Le mythe de l’« inaction » militaire occidentale contre le régime syrien

Ces derniers mois, le secrétaire à la Défense Ashton Carter et le général Lloyd Austin – qui dirige les opérations du Pentagone au Moyen-Orient et en Asie centrale –, ont tous deux reconnu l’échec du programme de formation de rebelles « modérés » pour lutter contre Daech en Syrie. Monsieur Carter a d’abord affirmé devant le Congrès des États-Unis que seulement 60 combattants avaient été formés dans le cadre de cette opération, lancée en 2014 et budgétée à hauteur de 500 millions de dollars ; (1) puis le général Austin a estimé que seuls « 4 ou 5 » hommes entraînés par les militaires états-uniens étaient alors actifs sur le terrain. (2) À la suite d’un ultime revers, ce programme d’entraînement a été « suspendu » puis « réduit » en octobre 2015. (3) La presse internationale est donc unanime sur l’échec de cette politique. Néanmoins, il est possible que les chiffres ridicules avancés par le Pentagone aient eu un impact majeur sur l’opinion publique mondiale, que cet effet soit recherché ou non. En d’autres termes, ils ont certainement contribué à renforcer le mythe de l’« inaction » militaire des États-Unis et de leurs alliés occidentaux pour renverser Bachar el-Assad. (4)

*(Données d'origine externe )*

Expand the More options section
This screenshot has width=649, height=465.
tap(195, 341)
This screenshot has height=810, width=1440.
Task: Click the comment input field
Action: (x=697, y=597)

Or, bien que les puissances de l’OTAN et leurs alliés n’aient pas lancé de guerre ouverte contre ce régime, je vais analyser l’implication massiveillégale et clandestine de la CIA dans la déstabilisation de la Syrie, cette politique profonde ayant mobilisé différents services spéciaux moyen-orientaux et occidentaux. (5) Aujourd’hui, nous n’avons aucune idée précise de l’ampleur de cette intervention de l’Agence dans cette guerre civile. Cependant, d’après un article du Washington Post publié en juin 2015, la CIA a mené depuis 2013 contre le régime el-Assad « l’une [de ses] plus grandes opérations clandestines », dont le financement annuel avoisine le milliard de dollars. (6) D’après ce journal, cette intervention secrète – qui aurait notamment permis de former 10 000 rebelles –, s’inscrit dans un « plus vaste effort de plusieurs milliards de dollars impliquant l’Arabie saoudite, le Qatar et la Turquie », c’est-à-dire les trois États notoirement connus pour soutenir les factions extrémistes en Syrie. (7) Bien qu’il ait officiellement démarré à l’automne 2013, (8) nous verrons que l’engagement de la CIA dans ce pays avait été lancé en janvier 2012, et qu’il trouve ses origines profondes en 2011, dans le contexte trouble de la guerre de l’OTAN en Libye. (9) Ainsi, je décrirai ce qui s’apparente à une guerre secrète multinationale contre le régime syrien, les opérations de la CIA et de ses alliés étant distinctes du programme lancé en 2014 par le Pentagone afin de former des combattants pour lutter contre Daech. (10)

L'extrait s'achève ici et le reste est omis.